## Work instruction
Only a number is wanted here: how many lines in the records below contain the string "width".

## Given records
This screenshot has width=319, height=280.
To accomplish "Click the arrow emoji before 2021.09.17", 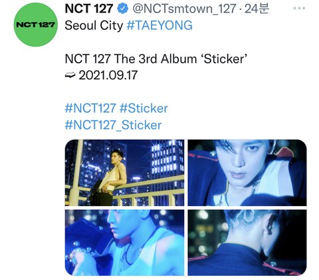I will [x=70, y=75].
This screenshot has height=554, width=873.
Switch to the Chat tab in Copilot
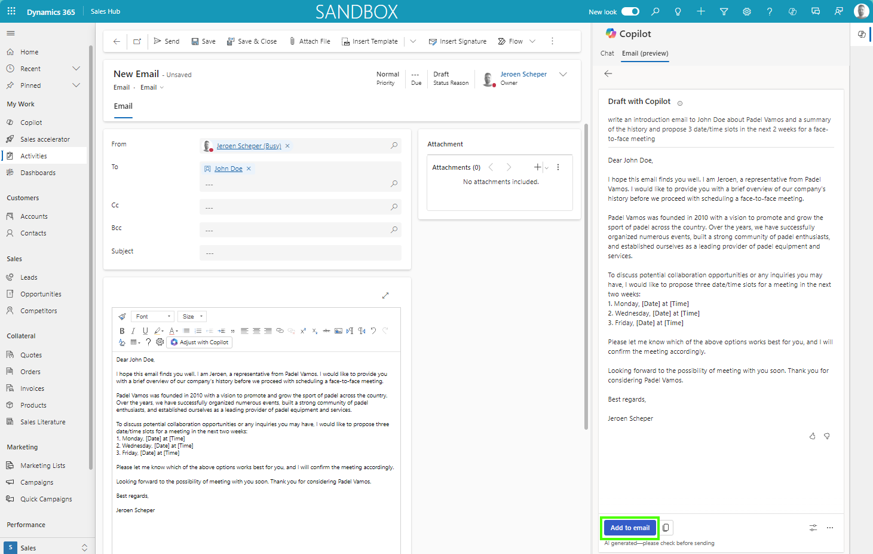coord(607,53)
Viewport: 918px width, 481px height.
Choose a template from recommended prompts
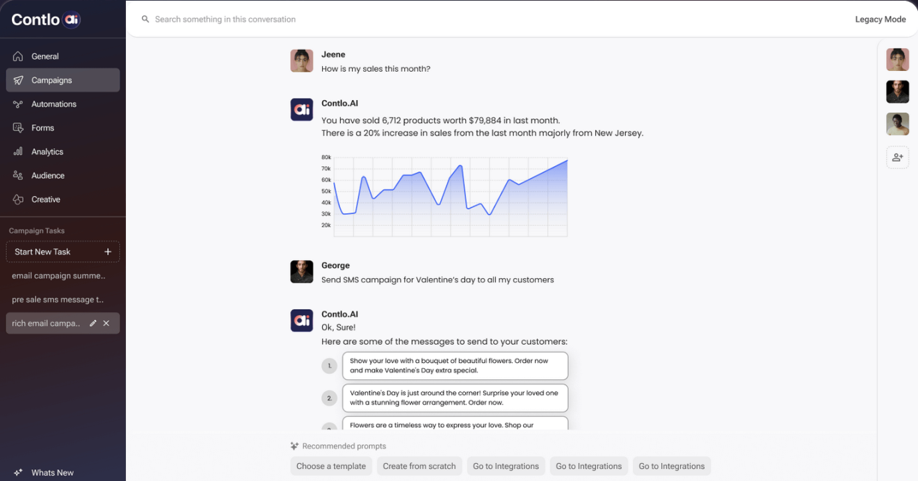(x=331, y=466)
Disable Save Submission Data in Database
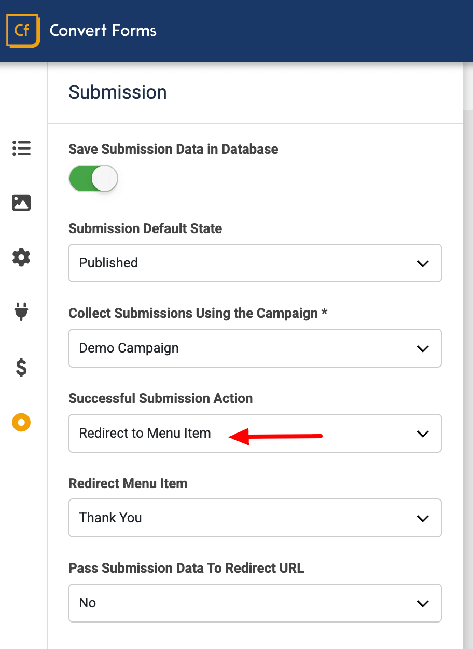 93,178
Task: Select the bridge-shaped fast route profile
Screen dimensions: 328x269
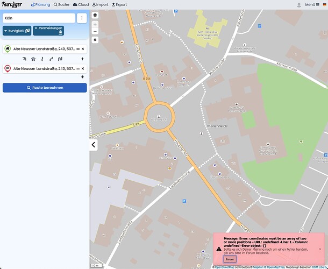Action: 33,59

---

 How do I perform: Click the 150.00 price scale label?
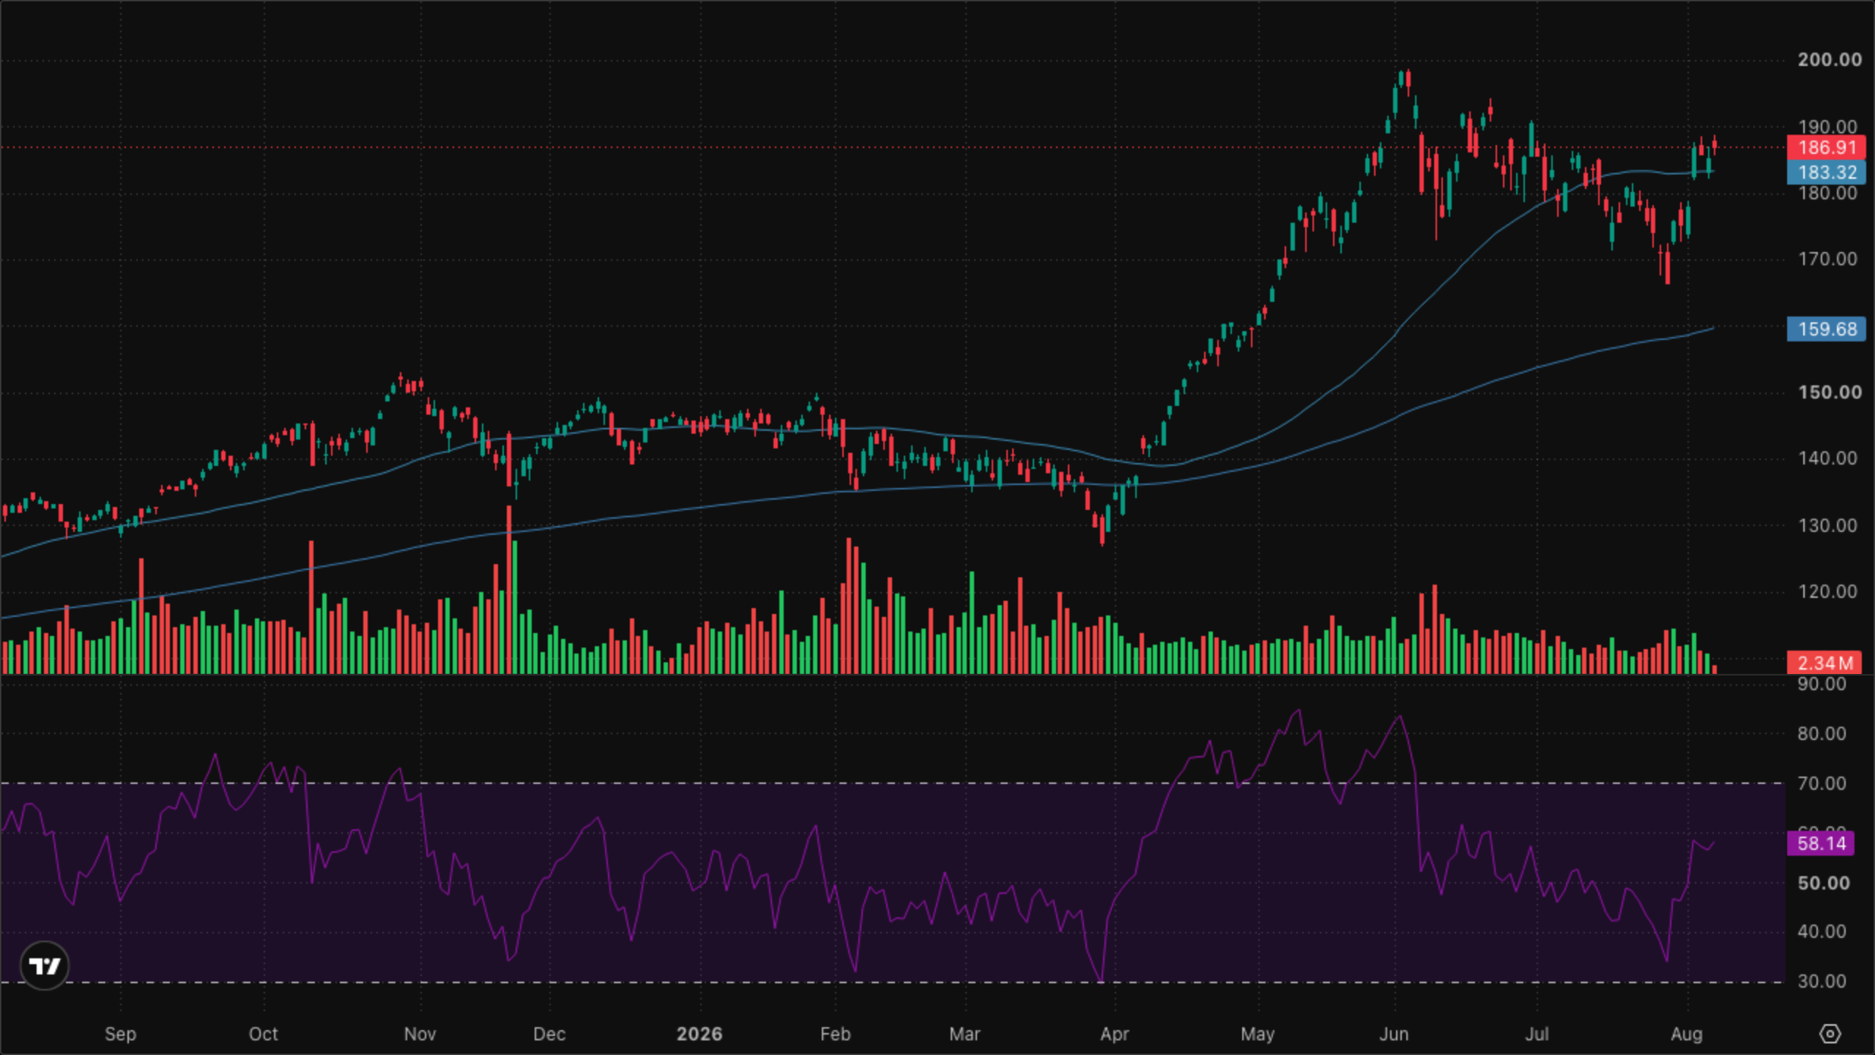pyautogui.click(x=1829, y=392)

## Written answer
3